It's a pretty obvious observation that the graphic conventions we use when illustrating mathematical objects can have a lot to do with how we think of them. The standard way the computer science textbooks draw trees is like a biological tree, but upside-down, with the root at the top and the leaves at the bottom:
When we view a tree in this way, the traversal order given by breadth-first search forms a geometric pattern that scans left-to-right across the vertices in a single level of the tree (conventionally, these vertices lie along a horizontal line), then the next level, and so on, much as one reads English text left-to-right and line-by-line. And this level-by-level ordering can be useful for conveying the idea that breadth-first search sorts vertices by their distances from the root.
But the breadth-first search algorithm itself, as it is usually described, does not progress level-by-level.

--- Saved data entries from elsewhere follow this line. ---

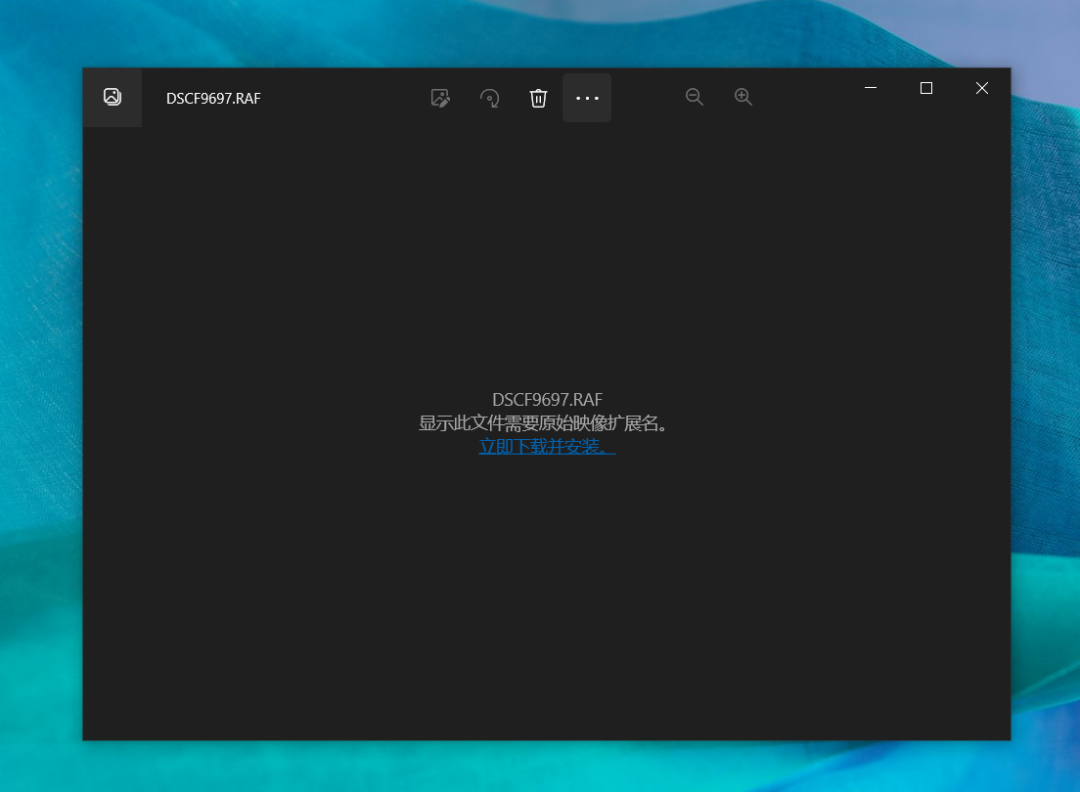Click the desktop wallpaper below the Photos window
1080x792 pixels.
(x=540, y=768)
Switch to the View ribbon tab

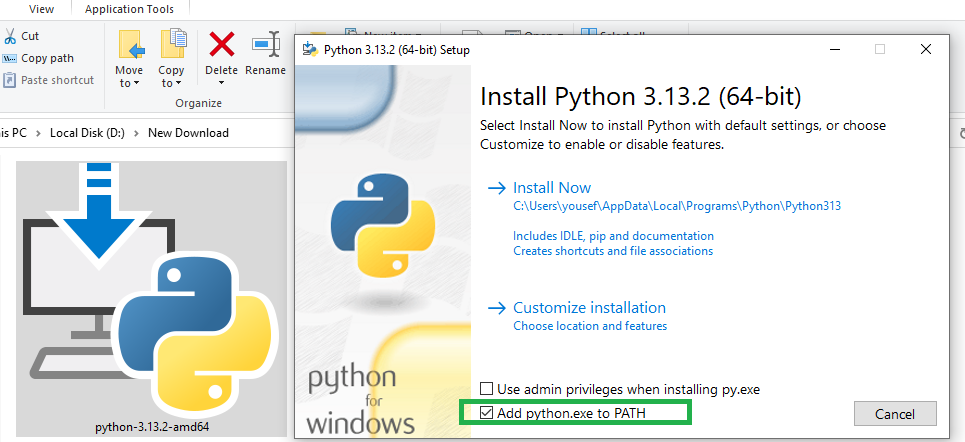coord(42,9)
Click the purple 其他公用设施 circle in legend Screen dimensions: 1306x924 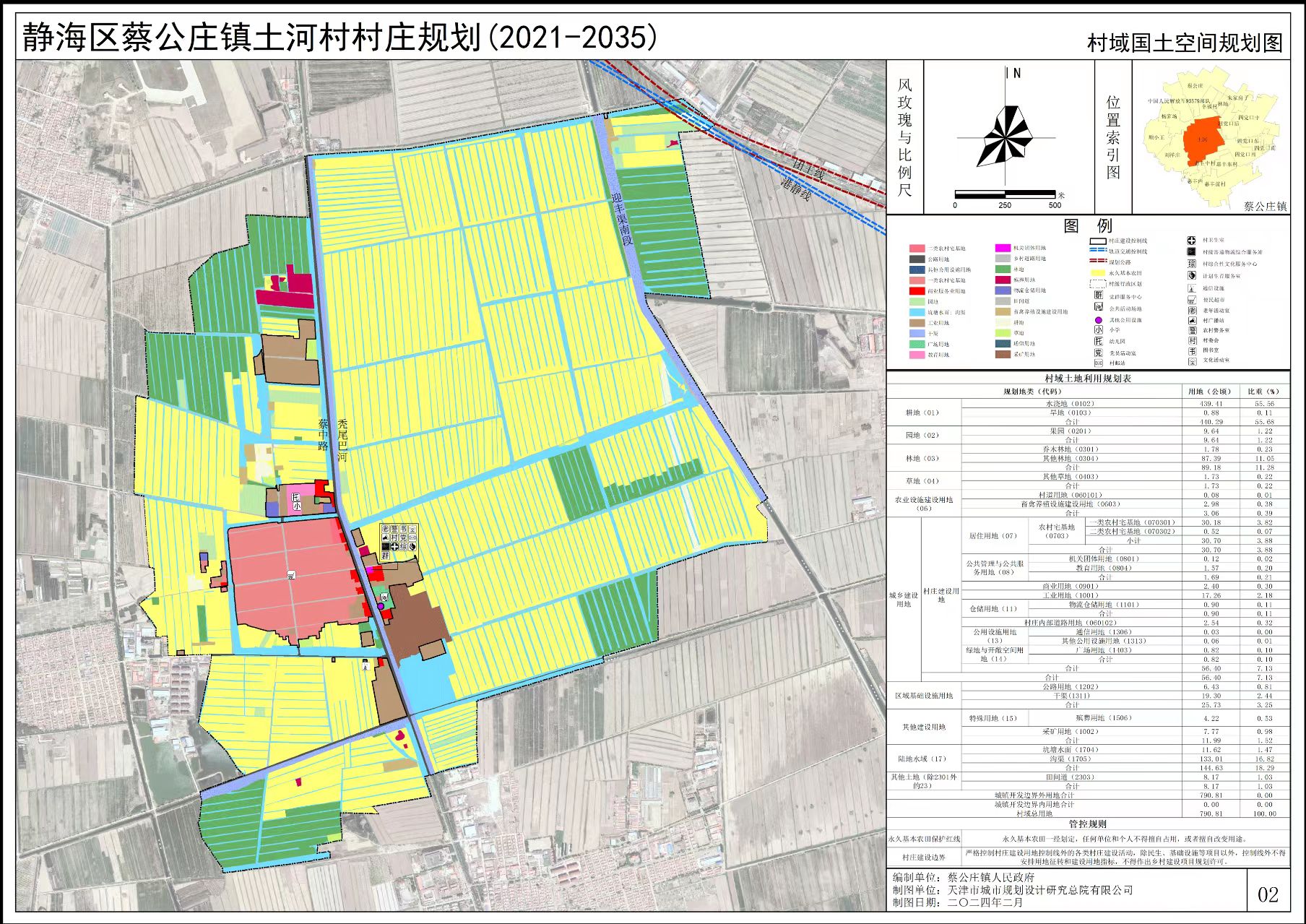coord(1099,319)

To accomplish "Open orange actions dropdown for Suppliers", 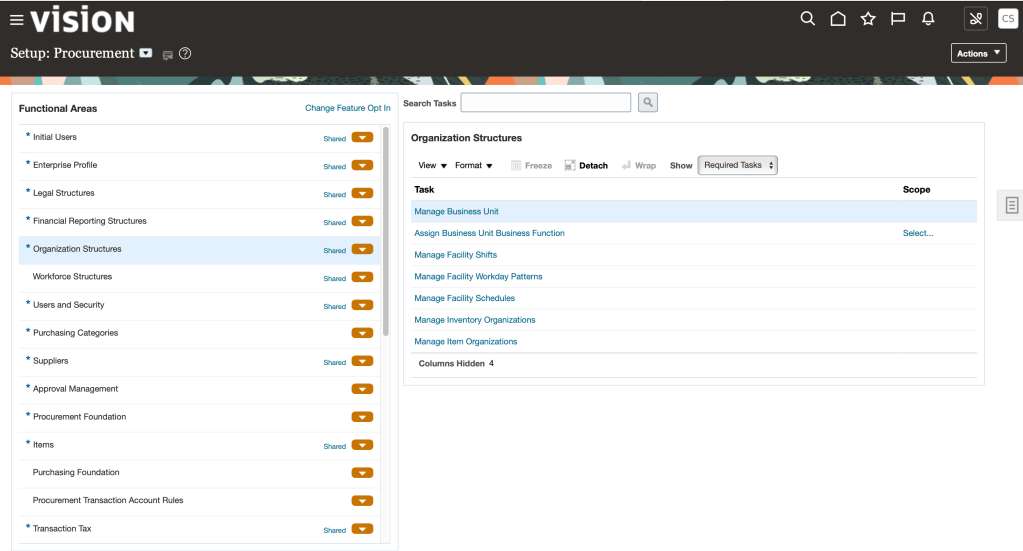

Rather, it maintains a queue of open vertices that, in general, spans more than one level, and removes vertices from the tail of the queue and adds their unqueued neighbors to the head of the queue without regard for the boundaries between levels of the tree. The same properties, of performing the same steps at every vertex of a tree regardless of whether the vertex starts or ends a new level, and of not actually having any data that represents the boundaries between levels, is also true of an alternative BFS algorithm based on self-recursive iterators that I described a few years ago (this alternative algorithm typically uses much less space, but a constant factor more time, than a conventional BFS). The transition that these algorithms make from one level to the next is smooth, without the big discontinuities that the standard level-by-level visualization might make one think of.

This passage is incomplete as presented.